Barton espera que ela possa se tornar uma luz brilhante no cenário do surf do Reino Unido.
“É muito bom aproveitar esta oportunidade para mostrar que o surf britânico está evoluindo.
“Estou muito orgulhoso de ser o piloto do surf britânico e ser o primeiro a fazê-lo, é uma grande oportunidade.”
A surfista nascida em Swansea acredita que as condições frias de treinamento no Reino Unido podem lhe dar uma vantagem sobre outros competidores.
“Acho que sendo da Grã-Bretanha você está mais motivado, você quer um pouco mais.
“Você treina em condições difíceis o tempo todo, então definitivamente acho que isso lhe dá uma vantagem nas competições.
“Aqui no inverno é muito rigoroso, então suas mãos ficam dormentes na maior parte do tempo, então você não consegue nem abrir a porta do carro quando sai, mas é fantástico.
“Colocamos luvas com capuz, botas e roupas de mergulho completas para que você esteja realmente no modo pinguim.”
Barton tem sido rápido em defender sua comunidade local, abrindo uma escola de surf em Rhossili Bay com sua família, enquanto busca inspirar a próxima geração de surfistas.
“Llangennith e Langland são meus redutos locais e é muito bom ter uma comunidade assim aqui.
“Estamos sempre na água, uma ou duas vezes por dia quando há rebentação.

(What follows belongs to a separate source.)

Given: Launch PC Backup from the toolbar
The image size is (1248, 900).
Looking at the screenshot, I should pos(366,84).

“Também treinamos na academia três vezes por semana, trabalhando a força e o condicionamento.”
Barton admite que o surf prejudica o corpo.

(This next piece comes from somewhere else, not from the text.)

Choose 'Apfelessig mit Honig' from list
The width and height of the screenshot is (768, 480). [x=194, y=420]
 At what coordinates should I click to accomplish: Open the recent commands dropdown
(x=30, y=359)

“É o esporte mais exigente que você pode praticar”, acrescentou.
“Muita gente não pensa nisso quando você pula na prancha e rema, mas é muito difícil.
“Se você já surfou, vai perceber – os efeitos em seu corpo, você ficará dolorido e dolorido por alguns dias – mas é um esporte fantástico e treinar com ele definitivamente me ajuda.”